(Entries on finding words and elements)
□ □ □ □ □

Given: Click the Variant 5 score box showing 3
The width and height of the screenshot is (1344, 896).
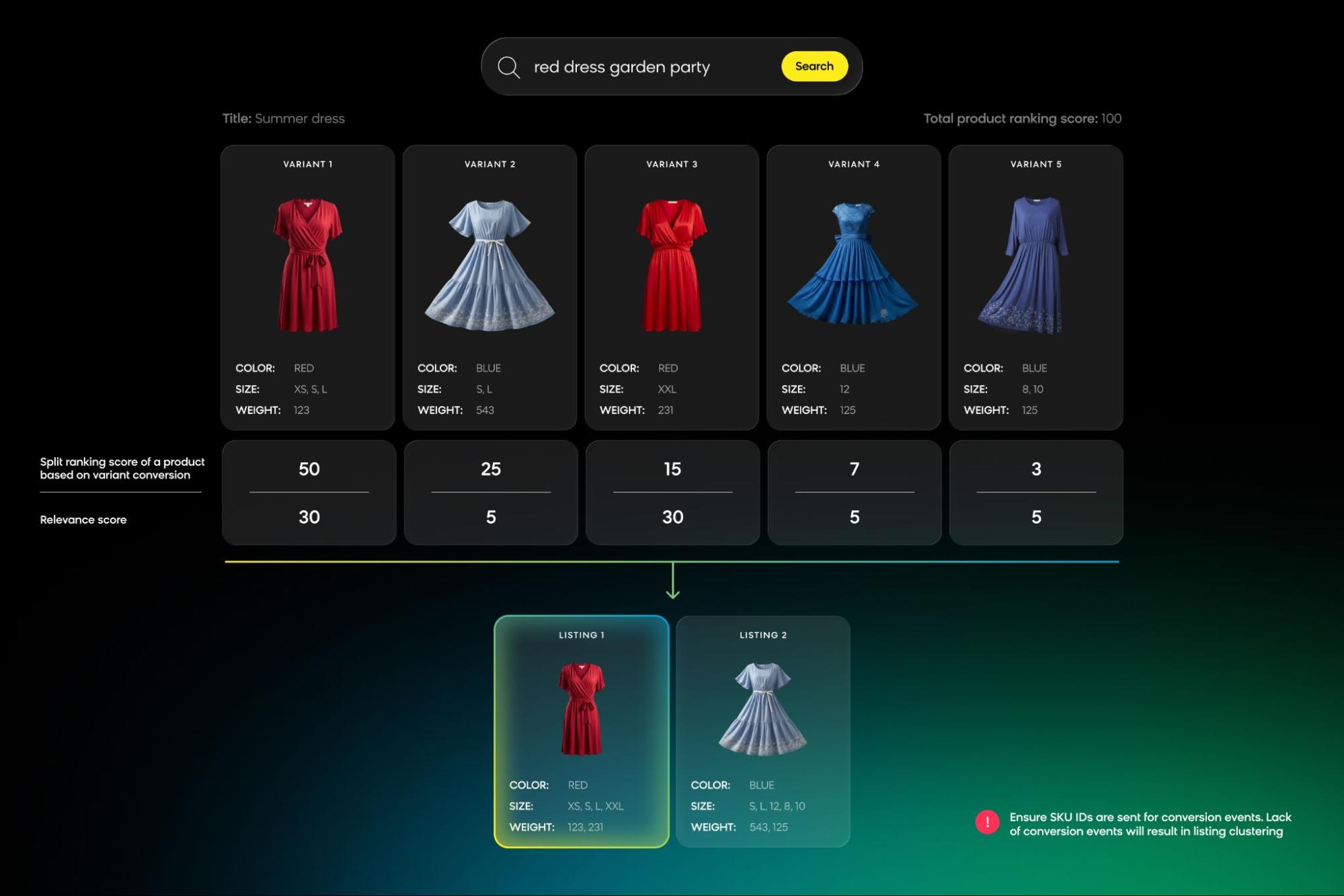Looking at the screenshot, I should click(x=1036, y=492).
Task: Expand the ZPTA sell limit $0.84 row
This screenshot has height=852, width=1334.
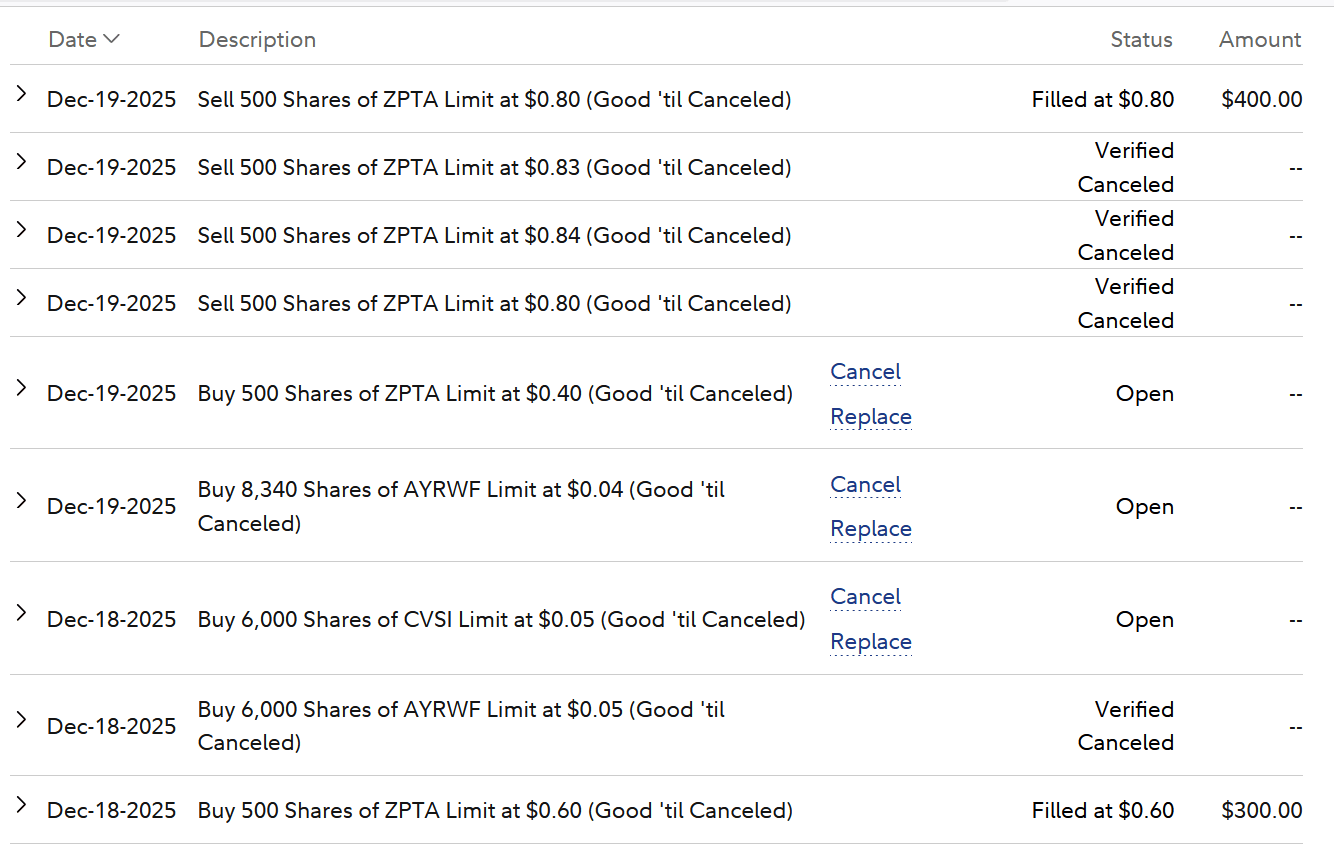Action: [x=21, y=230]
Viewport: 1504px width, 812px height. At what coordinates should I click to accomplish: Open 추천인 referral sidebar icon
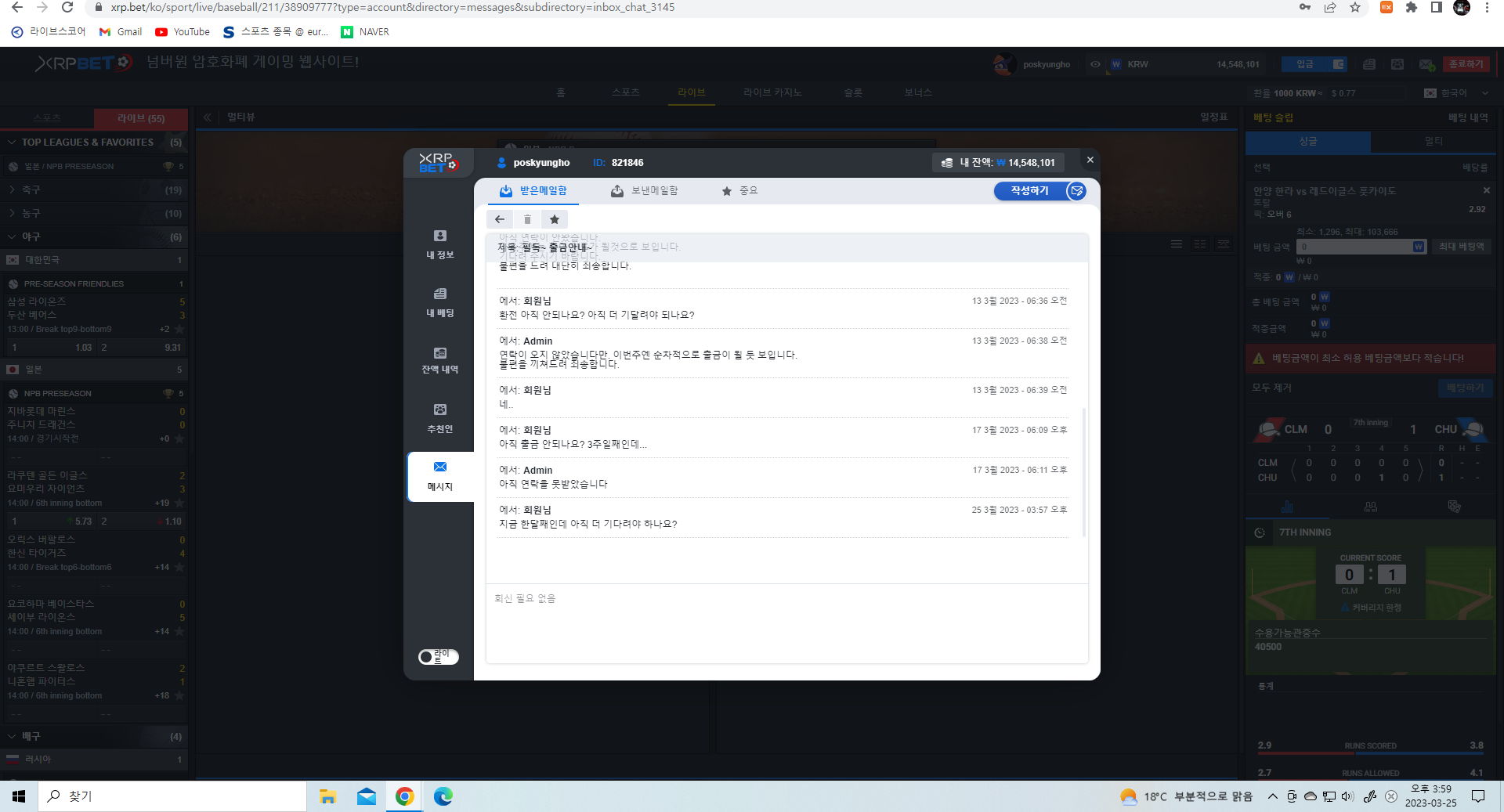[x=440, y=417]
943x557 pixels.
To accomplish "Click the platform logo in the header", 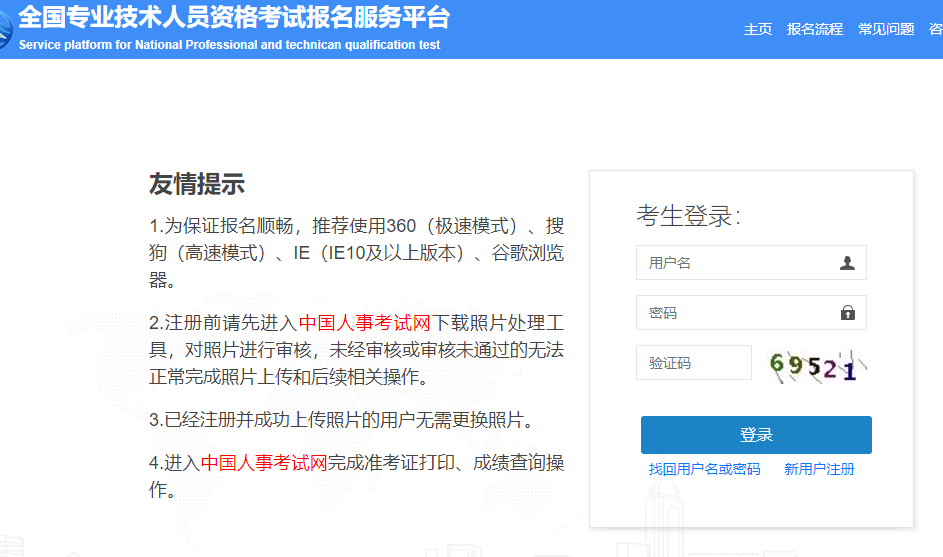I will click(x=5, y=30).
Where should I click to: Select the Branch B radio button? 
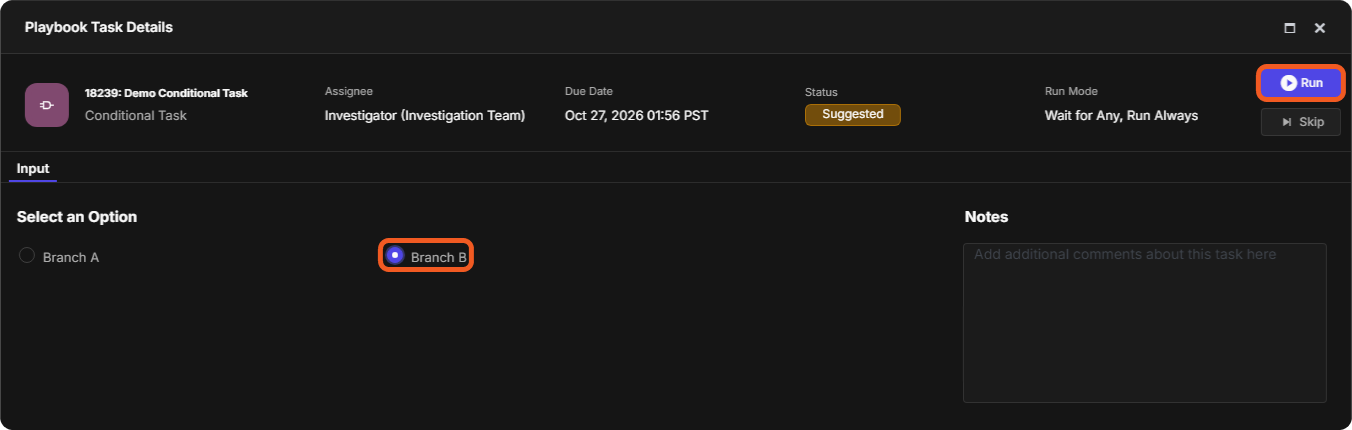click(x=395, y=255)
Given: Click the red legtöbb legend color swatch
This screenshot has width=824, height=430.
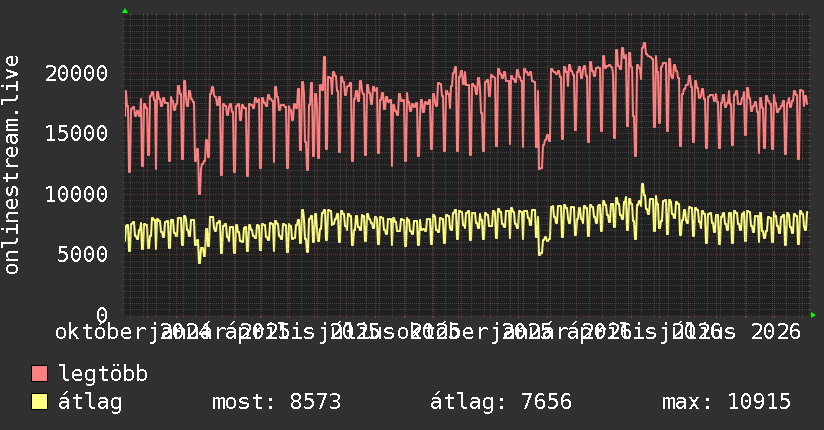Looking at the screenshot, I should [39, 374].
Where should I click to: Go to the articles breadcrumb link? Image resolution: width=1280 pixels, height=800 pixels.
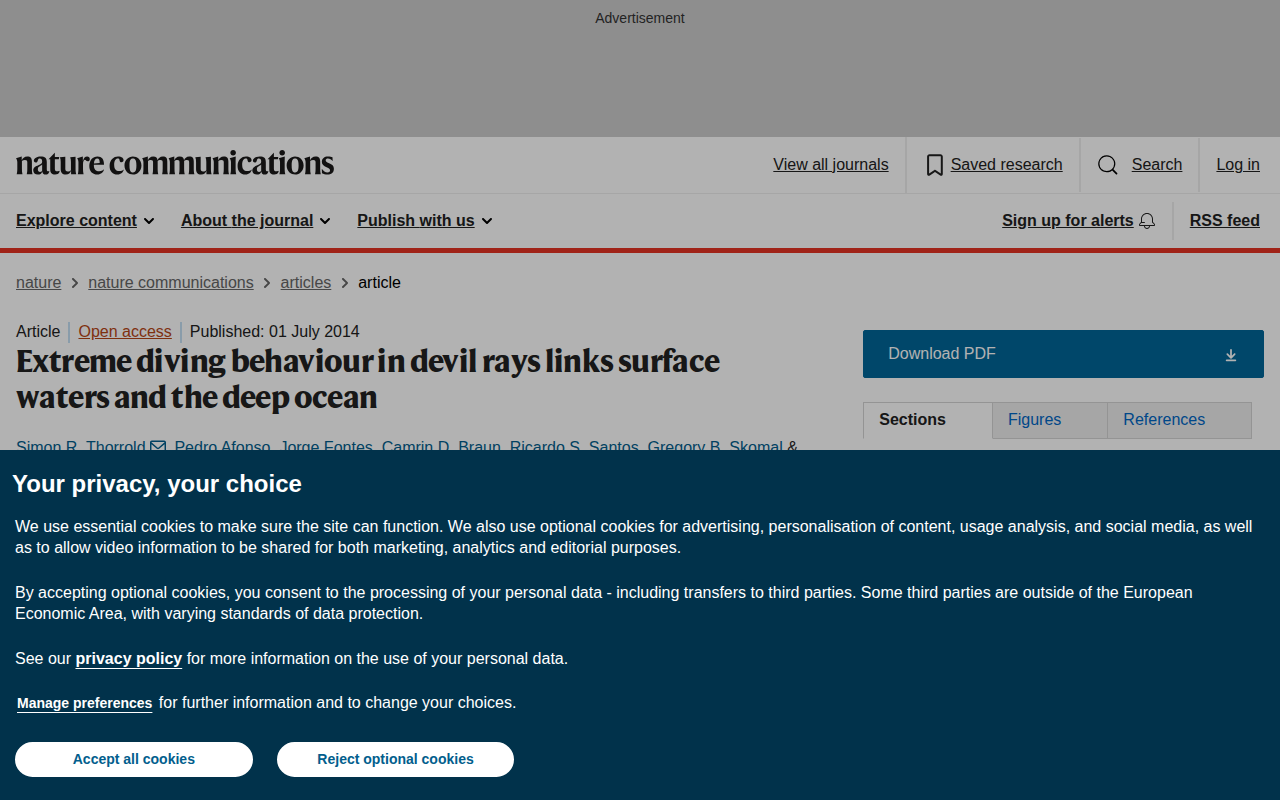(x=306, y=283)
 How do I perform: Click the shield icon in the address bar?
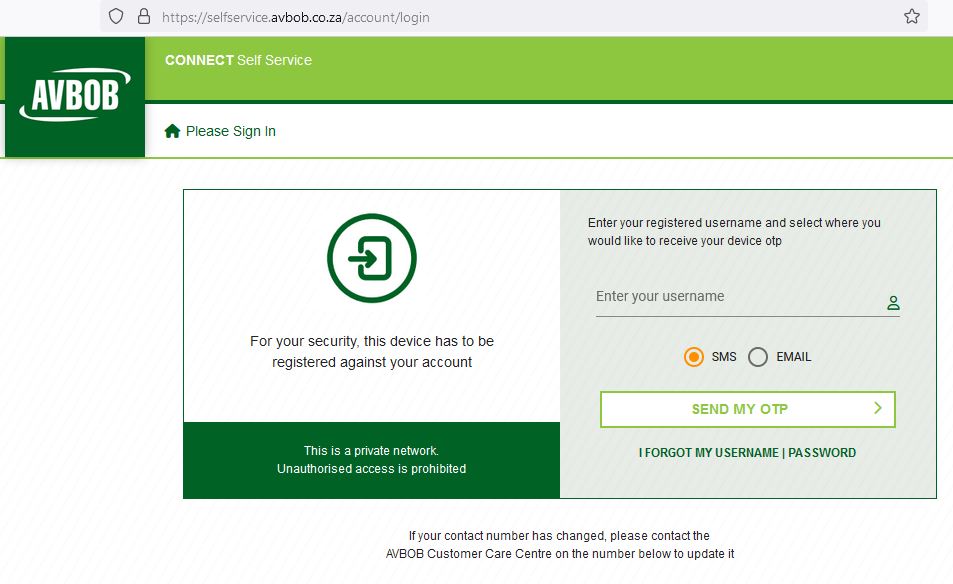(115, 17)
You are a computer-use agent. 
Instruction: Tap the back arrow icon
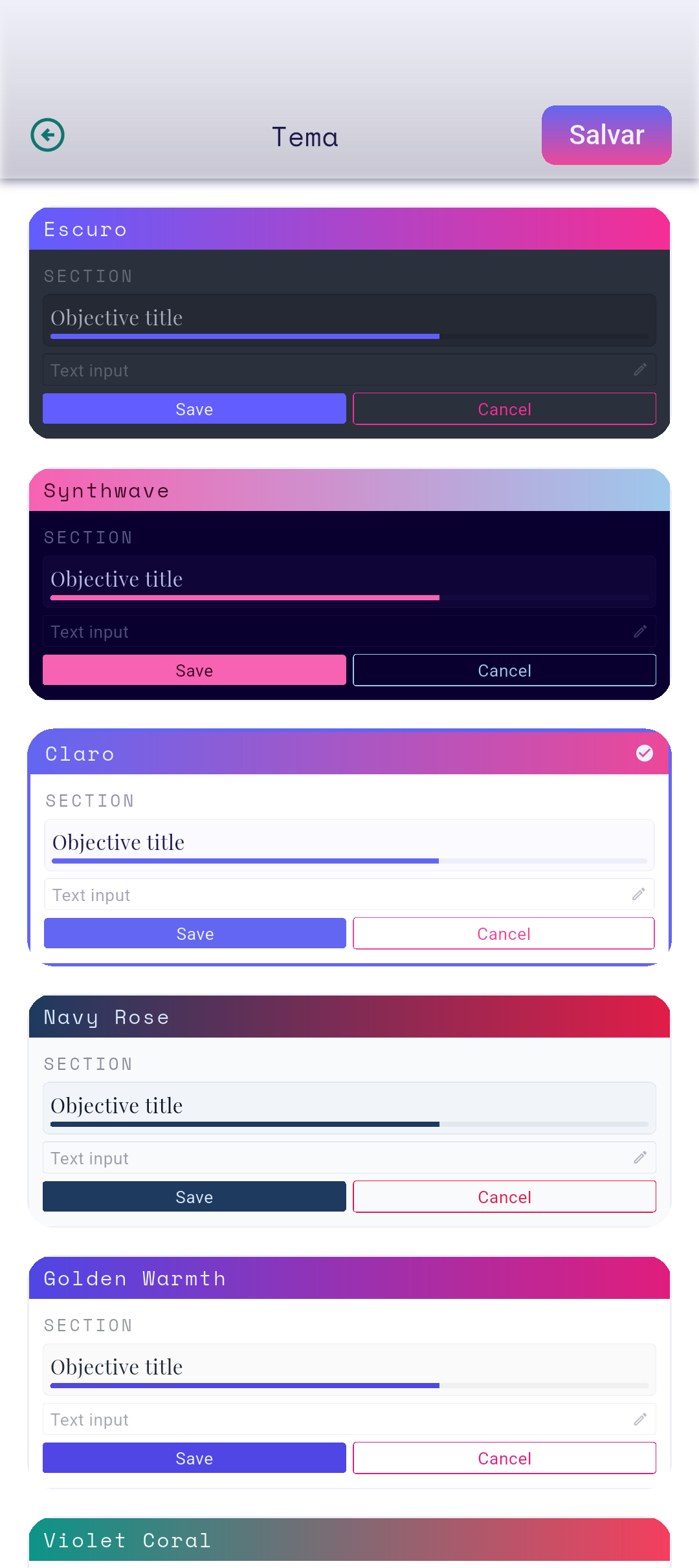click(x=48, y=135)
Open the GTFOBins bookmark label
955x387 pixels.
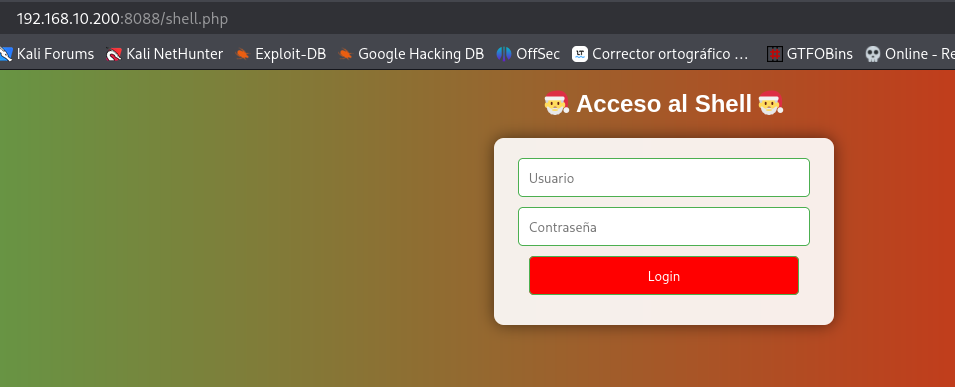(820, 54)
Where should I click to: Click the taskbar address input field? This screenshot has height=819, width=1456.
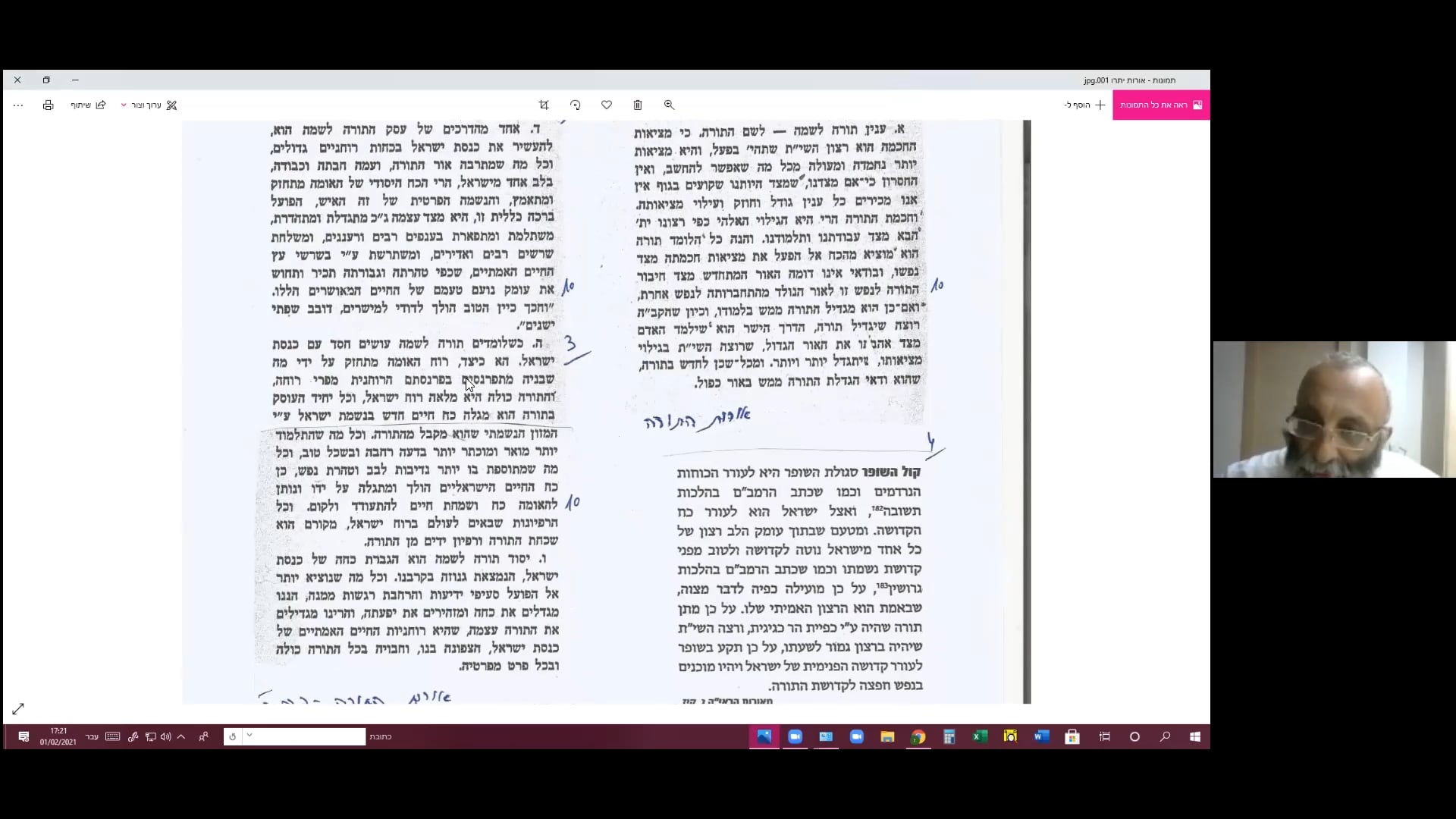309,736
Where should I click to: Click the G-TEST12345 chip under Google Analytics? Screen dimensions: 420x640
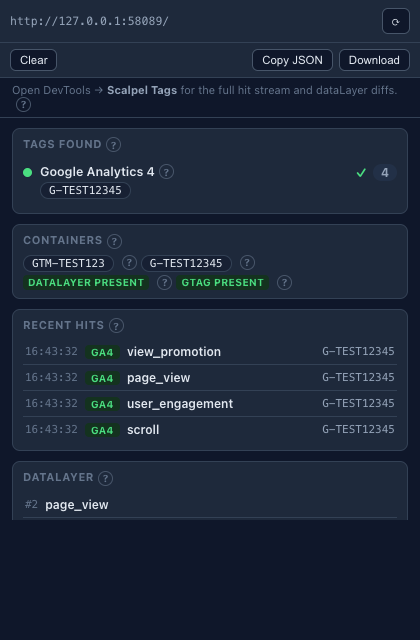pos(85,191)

□ □ □ □ □

» WHAT THE TASK REQUIRES
Lay out the data as a JSON list of strings, one string per line. Begin at the line that contains "Where should I click to: Click the taskbar" and stop at the end of the data, skipping blank lines and leaving the pictures out.

» SOLVED PROBLEM
[
  "Where should I click to: Click the taskbar address input field? This screenshot has height=819, width=1456.",
  "309,736",
  "Where should I click to: Click the G-TEST12345 chip under Google Analytics? Screen dimensions: 420x640",
  "pos(85,191)"
]